Lookups let you easily manage sets of data, which you can use in multiple Kibana searches or security rules. Lookups can hold whitelisted or blacklisted values like usernames, IP addresses, regions, or domains.
For example, if you create a lookup that contains a list of company IP addresses, you can update the lookup as your IP addresses change over time. All searches and security rules that use this lookup will compare logs to the updated list—so you’ll avoid the mistake-prone process of maually copying your data everywhere it’s used.
You can find lookups by selecting Rules > Lookups from the top menu of your Cloud SIEM account.
Create or delete a lookup
- In the Lookups page, click New lookup to create an untitled lookup. Give your new lookup a Name and optional Description. Your changes are automatically saved when you press Tab to advance to the next form field.
- To delete a lookup, click Delete for that lookup.
Update a lookup
- In the Lookups page, click Edit for the lookup you want to update.
- To add a new item, type a Value and an optional Note, and then click Add.
- Click Edit to change an item’s value or note and then Save your changes, or click Cancel to revert your changes.

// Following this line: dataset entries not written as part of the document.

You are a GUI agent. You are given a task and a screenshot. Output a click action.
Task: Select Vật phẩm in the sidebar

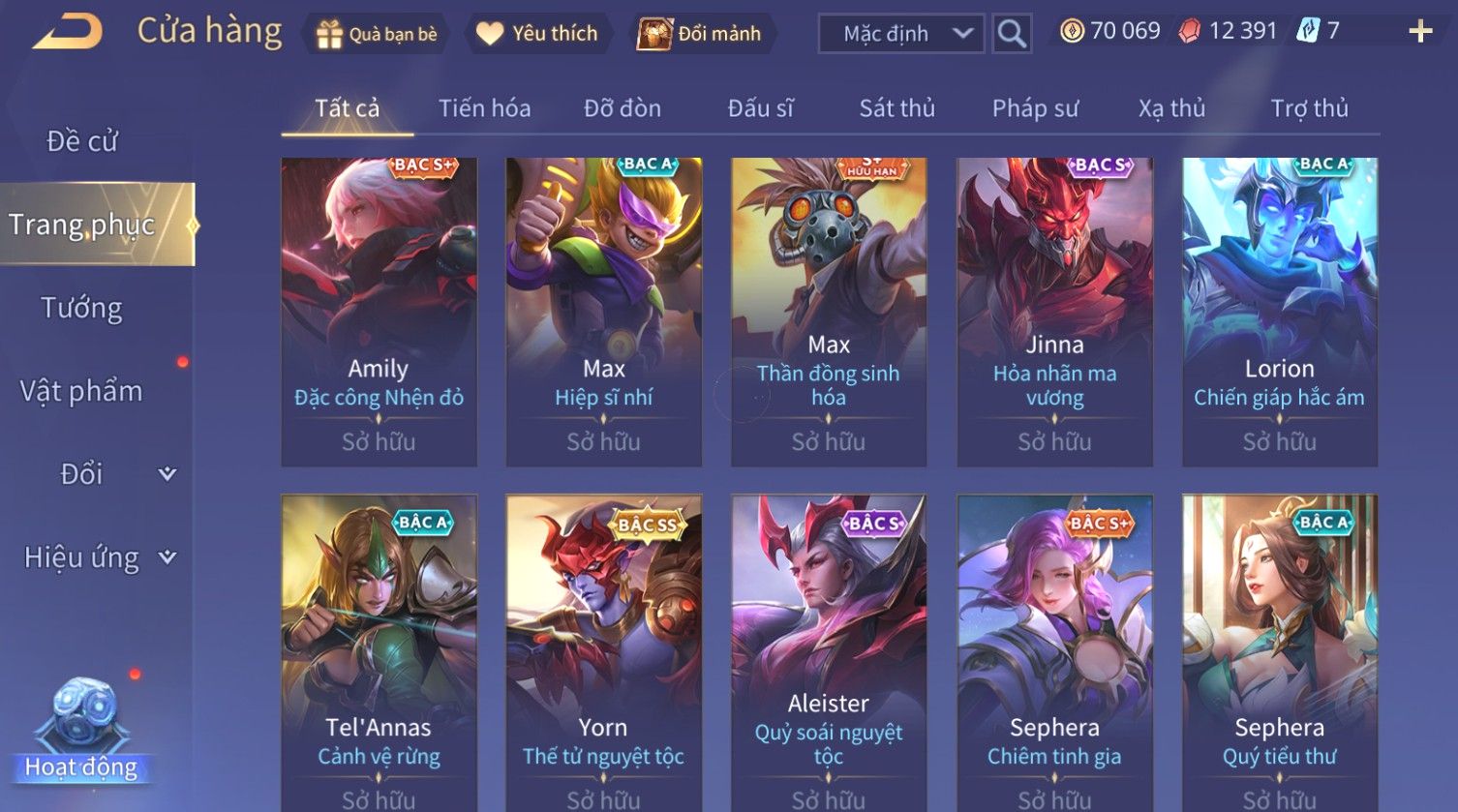81,391
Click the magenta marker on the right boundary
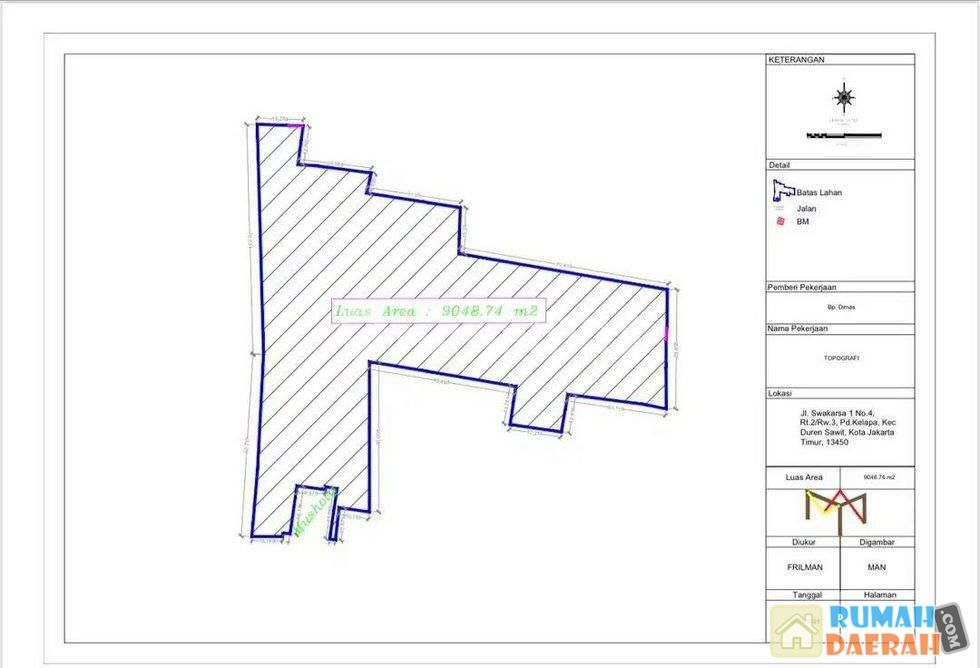This screenshot has width=980, height=668. 666,333
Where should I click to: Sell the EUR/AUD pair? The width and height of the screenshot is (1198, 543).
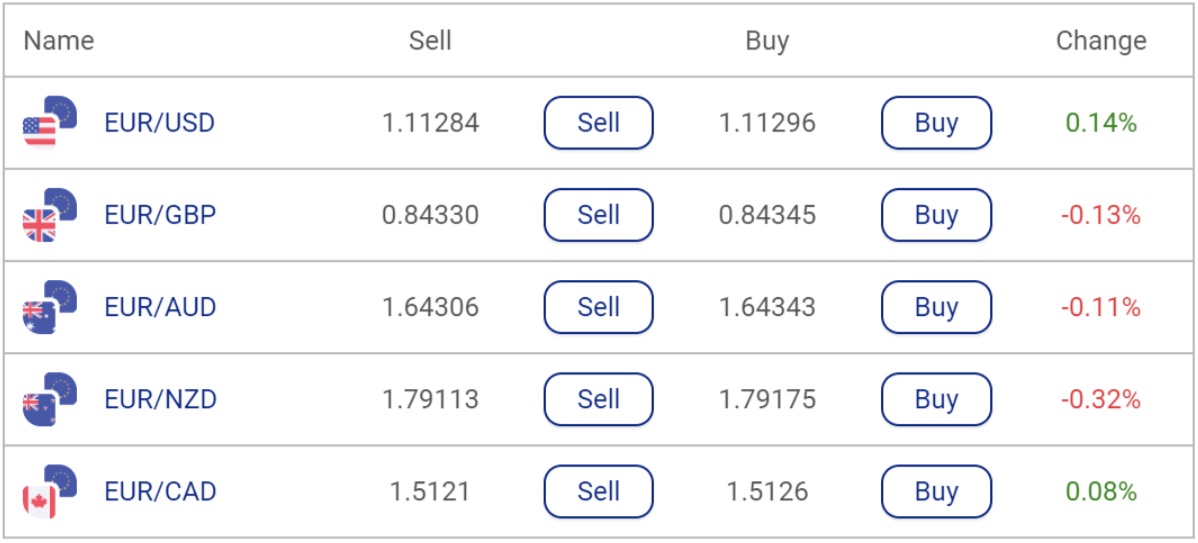pyautogui.click(x=598, y=307)
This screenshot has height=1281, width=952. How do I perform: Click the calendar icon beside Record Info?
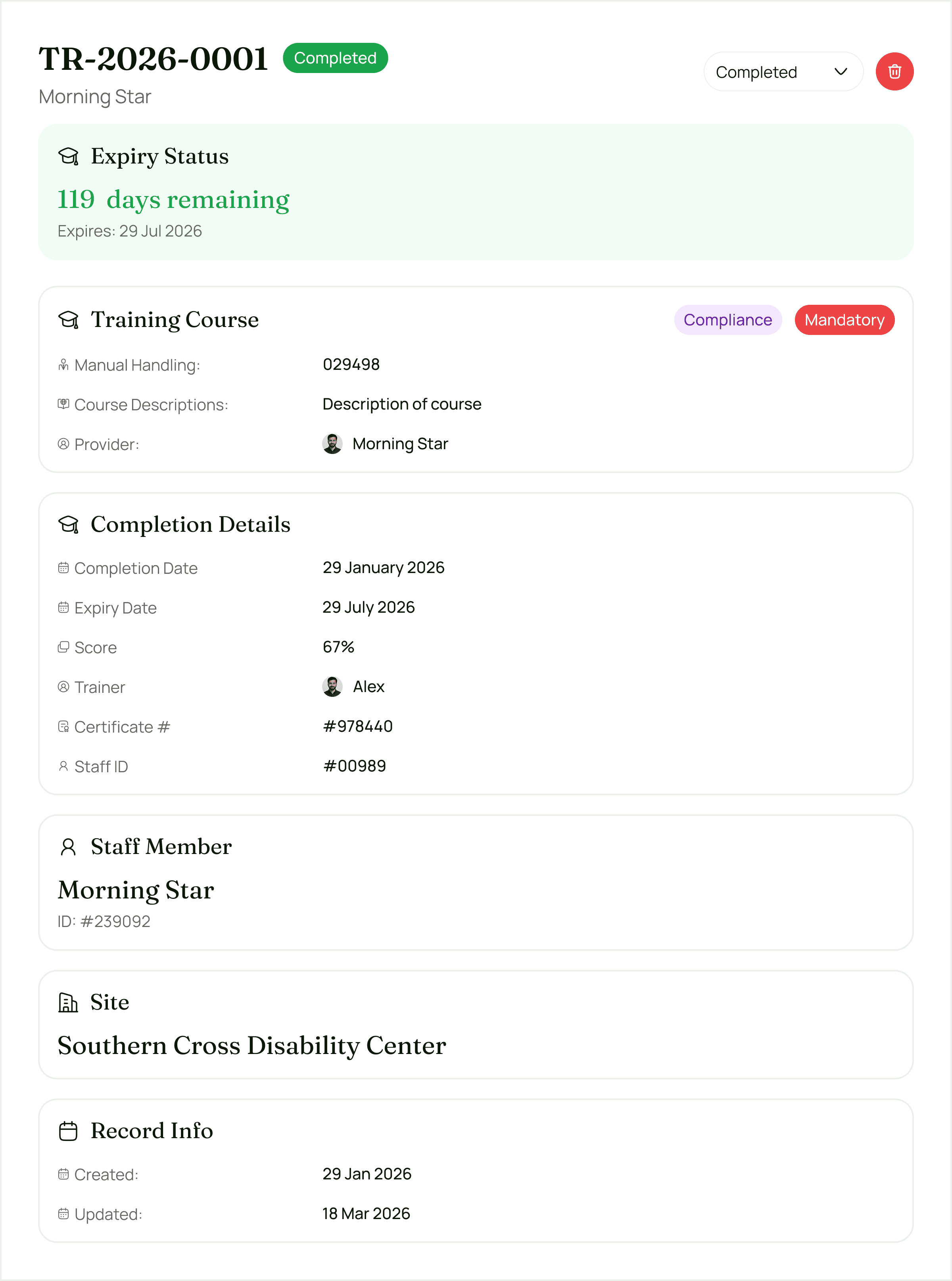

- Click Delete to delete an item from the lookup.
Use lookups in Kibana filters and security rules
Add a Kibana filter with your lookup
In the Research page, click Add a filter to show the filter dialog box.
Choose a field to filter by.
Choose in lookup or not in lookup from the Operators list, and then choose the lookup you want to filter by.
(Optional) Create a security rule
Click Create Alert (to the right of the search bar) to make a new security rule with your filter. Your new security rule will contain the lookup you used in step 1.
If you need help with creating a new security rule, see Manage security rules.